OBJETIVO 1> Organize em uma lista numerada os registros que vão da linha que contém "The width and height of the screenshot is (1528, 810)." até o fim dos registros, ambas as extremidades incluídas, e omita as linhas em branco.

TEXTO FORNECIDO>
↓

Convidado a falar sobre a amizade na série de palestras que deu origem a este volume, deparei-me com uma dificuldade inicial. Haveria, inicialmente, de relacionar o tema com aquele, mais amplo, das virtudes e dos vícios, que inspirava o ciclo em seu conjunto. Este, por sua vez, inscrevia-se num projeto de maior fôlego, dedicado a examinar “cultura e  pensamento em tempos de incerteza”. Incerteza sobretudo social e política, a julgar pelos ciclos anteriores que Adauto Novaes organizara sob tal denominação.[1]

Abriam-se, portanto, várias possibilidades de enfoque para o tema proposto. Cabia investigar o lugar da amizade dentro dos quadros mais abstratos do vício e da virtude em geral; desenvolver, em seguida, a análise de seus reflexos no plano da política. E, por fim, apresentar algumas sugestões quanto ao papel da amizade num mundo marcado pela acelerada transformação tecnológica, o deste começo de século XXI.

Seriam necessários, desse modo, quase que três textos distintos.., ou até mesmo quatro, porque, no interior dessas preocupações temáticas, havia a minha intenção de discutir o ensaio “Da amizade”, escrito por Michel de Montaigne no século XVI, e o Discurso da servidão voluntária, de seu grande amigo Étienne de La Boétie, cuja morte prematura é lamentada de forma emocionante no ensaio montaigmano.

Montaigne dizia, a respeito de seus ensaios, que eram uma espécie de mistura desconjuntada, um trabalho de marchetaria mal colada. Não será alheia ao seu espírito a tentativa de reunir, num único texto, os três ou quatro tópicos a que me referi.

Ao contrário de outros ensaios deste volume, que abordam, por exemplo, a tolerância, a justiça ou a temperança, não estamos tratando, ao falar da amizade, de uma virtude propriamente dita. Trata-se de um modo de relacionamento humano que, para se manter, precisa naturalmente de virtudes — um mínimo de constância, cortesia e fidelidade, para citar algumas —, mas que se entende e aprecia mesmo sem considerá-lo uma virtude autônoma, diversa daquelas das quais depende para existir.

↑

OBJETIVO 2> Prossiga o texto sobre a amizade a partir da última frase apresentada.

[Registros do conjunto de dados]
↓

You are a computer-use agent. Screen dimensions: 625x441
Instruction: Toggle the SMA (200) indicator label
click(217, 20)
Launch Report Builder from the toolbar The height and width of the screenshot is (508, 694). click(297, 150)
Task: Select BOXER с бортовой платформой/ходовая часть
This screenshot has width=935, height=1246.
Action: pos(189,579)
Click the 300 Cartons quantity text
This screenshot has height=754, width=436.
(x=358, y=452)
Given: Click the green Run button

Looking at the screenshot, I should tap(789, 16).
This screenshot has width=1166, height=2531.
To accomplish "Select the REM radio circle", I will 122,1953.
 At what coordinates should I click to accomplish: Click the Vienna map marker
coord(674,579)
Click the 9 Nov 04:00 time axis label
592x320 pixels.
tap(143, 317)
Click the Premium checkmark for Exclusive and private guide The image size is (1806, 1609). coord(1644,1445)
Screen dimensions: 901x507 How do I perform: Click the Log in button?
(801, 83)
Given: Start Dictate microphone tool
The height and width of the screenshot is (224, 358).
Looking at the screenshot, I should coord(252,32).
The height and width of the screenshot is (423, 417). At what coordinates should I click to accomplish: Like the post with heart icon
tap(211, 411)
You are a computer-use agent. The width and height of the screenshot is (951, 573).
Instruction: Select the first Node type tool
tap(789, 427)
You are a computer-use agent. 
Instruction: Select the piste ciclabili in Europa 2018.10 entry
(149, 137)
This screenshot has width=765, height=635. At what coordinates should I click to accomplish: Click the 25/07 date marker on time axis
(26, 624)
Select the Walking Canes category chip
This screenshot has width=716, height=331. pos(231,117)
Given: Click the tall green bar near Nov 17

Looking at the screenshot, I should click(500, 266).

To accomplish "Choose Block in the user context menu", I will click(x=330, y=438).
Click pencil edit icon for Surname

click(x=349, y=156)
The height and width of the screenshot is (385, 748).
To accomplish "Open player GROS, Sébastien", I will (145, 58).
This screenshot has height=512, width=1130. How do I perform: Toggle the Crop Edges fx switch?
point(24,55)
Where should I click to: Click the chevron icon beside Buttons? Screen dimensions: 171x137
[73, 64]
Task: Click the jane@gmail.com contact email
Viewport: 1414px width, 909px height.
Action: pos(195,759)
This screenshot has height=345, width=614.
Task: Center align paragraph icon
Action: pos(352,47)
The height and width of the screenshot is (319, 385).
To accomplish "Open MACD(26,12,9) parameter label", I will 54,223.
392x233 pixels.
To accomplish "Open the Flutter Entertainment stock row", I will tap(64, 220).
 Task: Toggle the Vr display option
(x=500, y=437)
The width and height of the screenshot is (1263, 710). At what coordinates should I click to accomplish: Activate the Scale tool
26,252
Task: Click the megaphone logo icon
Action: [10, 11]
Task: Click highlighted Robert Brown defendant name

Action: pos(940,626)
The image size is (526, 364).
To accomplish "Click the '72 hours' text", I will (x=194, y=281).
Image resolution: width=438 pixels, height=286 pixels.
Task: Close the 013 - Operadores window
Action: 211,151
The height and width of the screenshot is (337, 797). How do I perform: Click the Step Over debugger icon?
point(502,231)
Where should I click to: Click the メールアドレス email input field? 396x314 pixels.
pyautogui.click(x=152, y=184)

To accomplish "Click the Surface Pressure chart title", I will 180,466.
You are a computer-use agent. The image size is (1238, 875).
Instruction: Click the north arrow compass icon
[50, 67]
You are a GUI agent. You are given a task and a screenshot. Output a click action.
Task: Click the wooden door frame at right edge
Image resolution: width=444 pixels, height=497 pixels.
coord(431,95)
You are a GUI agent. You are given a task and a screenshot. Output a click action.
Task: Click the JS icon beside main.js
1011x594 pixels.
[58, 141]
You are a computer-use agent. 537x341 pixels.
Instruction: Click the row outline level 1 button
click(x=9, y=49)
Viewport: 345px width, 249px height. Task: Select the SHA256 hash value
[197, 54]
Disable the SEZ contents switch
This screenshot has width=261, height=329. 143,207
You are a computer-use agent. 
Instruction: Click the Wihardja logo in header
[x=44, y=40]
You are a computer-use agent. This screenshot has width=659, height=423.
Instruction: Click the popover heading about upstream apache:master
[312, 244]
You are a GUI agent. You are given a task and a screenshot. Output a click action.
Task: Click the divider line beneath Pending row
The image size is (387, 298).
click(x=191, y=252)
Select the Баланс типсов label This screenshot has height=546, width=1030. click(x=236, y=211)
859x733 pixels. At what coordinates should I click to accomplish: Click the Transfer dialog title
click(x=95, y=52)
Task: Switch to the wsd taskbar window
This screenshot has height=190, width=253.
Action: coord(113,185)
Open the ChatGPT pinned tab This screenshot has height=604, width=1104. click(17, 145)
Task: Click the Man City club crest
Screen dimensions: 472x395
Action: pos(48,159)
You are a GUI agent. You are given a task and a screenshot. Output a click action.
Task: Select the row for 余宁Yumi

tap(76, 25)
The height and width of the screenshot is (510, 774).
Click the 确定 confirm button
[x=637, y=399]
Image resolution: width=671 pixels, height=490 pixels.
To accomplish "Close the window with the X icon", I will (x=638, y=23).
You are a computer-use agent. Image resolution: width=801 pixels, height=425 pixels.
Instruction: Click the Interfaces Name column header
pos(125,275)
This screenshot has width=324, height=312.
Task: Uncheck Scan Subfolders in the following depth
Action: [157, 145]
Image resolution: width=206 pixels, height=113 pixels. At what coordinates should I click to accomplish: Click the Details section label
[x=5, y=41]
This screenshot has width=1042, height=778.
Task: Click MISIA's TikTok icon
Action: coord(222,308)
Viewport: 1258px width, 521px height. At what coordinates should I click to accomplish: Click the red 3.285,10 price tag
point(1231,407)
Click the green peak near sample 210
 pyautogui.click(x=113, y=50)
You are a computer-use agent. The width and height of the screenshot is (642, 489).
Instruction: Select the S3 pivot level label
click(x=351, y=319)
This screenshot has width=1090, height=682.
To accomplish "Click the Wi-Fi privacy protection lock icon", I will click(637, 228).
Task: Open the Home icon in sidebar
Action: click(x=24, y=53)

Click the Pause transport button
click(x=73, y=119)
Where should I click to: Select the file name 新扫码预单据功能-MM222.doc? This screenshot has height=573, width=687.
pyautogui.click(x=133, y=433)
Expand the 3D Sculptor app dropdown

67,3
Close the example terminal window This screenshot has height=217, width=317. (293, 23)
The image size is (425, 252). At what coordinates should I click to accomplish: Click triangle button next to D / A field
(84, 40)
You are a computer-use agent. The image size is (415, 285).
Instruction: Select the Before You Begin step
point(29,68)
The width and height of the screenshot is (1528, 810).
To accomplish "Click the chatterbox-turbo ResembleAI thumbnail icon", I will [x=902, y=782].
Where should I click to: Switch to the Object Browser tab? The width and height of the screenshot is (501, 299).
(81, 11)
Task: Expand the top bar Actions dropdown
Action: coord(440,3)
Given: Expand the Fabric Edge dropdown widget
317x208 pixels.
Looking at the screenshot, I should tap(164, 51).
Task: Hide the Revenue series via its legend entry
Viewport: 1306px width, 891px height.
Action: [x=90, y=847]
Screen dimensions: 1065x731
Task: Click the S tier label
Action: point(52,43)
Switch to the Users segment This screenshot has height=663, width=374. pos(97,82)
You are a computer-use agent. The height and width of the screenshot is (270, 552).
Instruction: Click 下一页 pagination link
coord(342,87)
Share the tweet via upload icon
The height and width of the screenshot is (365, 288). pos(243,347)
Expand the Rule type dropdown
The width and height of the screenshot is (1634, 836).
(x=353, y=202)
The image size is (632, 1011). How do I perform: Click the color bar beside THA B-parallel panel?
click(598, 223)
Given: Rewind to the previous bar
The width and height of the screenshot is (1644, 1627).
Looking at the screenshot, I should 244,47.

↑

RESPOSTA FINAL 1>
1. The width and height of the screenshot is (1528, 810).
2. To accomplish "Click the chatterbox-turbo ResembleAI thumbnail icon", I will [x=902, y=782].
3. Where should I click to: Switch to the Object Browser tab? The width and height of the screenshot is (501, 299).
4. (81, 11)
5. Task: Expand the top bar Actions dropdown
6. Action: coord(440,3)
7. Given: Expand the Fabric Edge dropdown widget
8. 317x208 pixels.
9. Looking at the screenshot, I should tap(164, 51).
10. Task: Hide the Revenue series via its legend entry
11. Viewport: 1306px width, 891px height.
12. Action: [x=90, y=847]
13. Screen dimensions: 1065x731
14. Task: Click the S tier label
15. Action: point(52,43)
16. Switch to the Users segment This screenshot has height=663, width=374. pos(97,82)
17. You are a computer-use agent. The height and width of the screenshot is (270, 552).
18. Instruction: Click 下一页 pagination link
19. coord(342,87)
20. Share the tweet via upload icon
21. The height and width of the screenshot is (365, 288). pos(243,347)
22. Expand the Rule type dropdown
23. The width and height of the screenshot is (1634, 836).
24. (x=353, y=202)
25. The image size is (632, 1011). How do I perform: Click the color bar beside THA B-parallel panel?
26. click(598, 223)
27. Given: Rewind to the previous bar
28. The width and height of the screenshot is (1644, 1627).
29. Looking at the screenshot, I should 244,47.

RESPOSTA FINAL 2>
Sem dúvida, existe o chamado “dom” da amizade: algo que nem todos podem orgulhar-se de possuir. Há quem se dedique aos amigos, cultive-os, sempre se mantenha perto deles; e há quem, por desleixo crônico ou confiança adquirida, não veja nisso uma prioridade vital, um foco de atividade realmente importante. Mas esse “dom da amizade” não é, necessariamente, uma coisa que se possa impor, ou que se possa procurar de modo independente, como seria o caso de uma virtude. Um indivíduo que exagera nos prazeres à mesa pode prometer a si mesmo um pouco mais de temperança no futuro; o fanático pode ser confrontado com os benefícios da tolerância; mas dificilmente recairia sobre alguém a consciência de que precisa procurar “ser mais amigo” do que já se considera. Posso prontificar-me a ser mais altruísta, menos narcisista, mais dedicado, mais afetuoso, mais paciente, mais constante, mais organizado nos meus relacionamentos: inúmeras virtudes que beneficiam a amizade se invocam nessas frases, mas não fazem da amizade, nela mesma, uma virtude. Para o campo das virtudes, talvez devêssemos reservar um neologismo, a “amistosidade”; mas seria difícil dizer o que teria de específico quando comparado à afabilidade, à constância ou à compaixão. No máximo, caberia dizer que a amizade, o cultivo da amizade, o exemplo da amizade, há de nos predispor a uma série de virtudes. Mas o casamento, por exemplo, também é capaz disso: e o casamento não é automaticamente visto como uma virtude, embora tenda a exigi-la em boa quantidade.

Ainda assim, uma ligação muito forte entre amizade e virtude é constante no pensamento clássico, na obra de autores como Aristóteles e Cícero, que iriam influenciar fortemente o pensamento de Montaigne sobre o tema. Vale fazer aqui, portanto, uma descrição sumária desse ideal “clássico”, greco-romano, de amizade.

Aristóteles, na Ética a Nicômaco, considera a amizade “uma virtude”, mas logo em seguida acrescenta, num recuo significativo: “ou implica virtude”.[2]

É que o pensamento aristotélico distingue vários níveis de amizade. Esta pode ser orientada apenas pela busca do agradável: a companhia de um amigo espirituoso, por exemplo. Ou pela busca do útil: mantenho com uma pessoa interesses comuns. Tanto ele quanto eu gostamos, por exemplo, de colecionar selos, e ficamos amigos enquanto durar esse interesse.

Mas na verdadeira amizade, diz Aristóteles, não procuro o útil nem o agradável, e sim o amigo, ele próprio. “A amizade perfeita é a dos homens que são bons e afins na virtude, pois esses desejam igualmente bem um ao outro [por que] são bons, e são bons em si mesmos” [3] e não pelas qualidades de humor, por exemplo, que possuírem, ou pelo fato de terem os mesmos interesses do que nós. Nessa amizade ideal, somos amigos de nossos amigos, e não das coisas, ou dos prazeres, que sua companhia nos traz.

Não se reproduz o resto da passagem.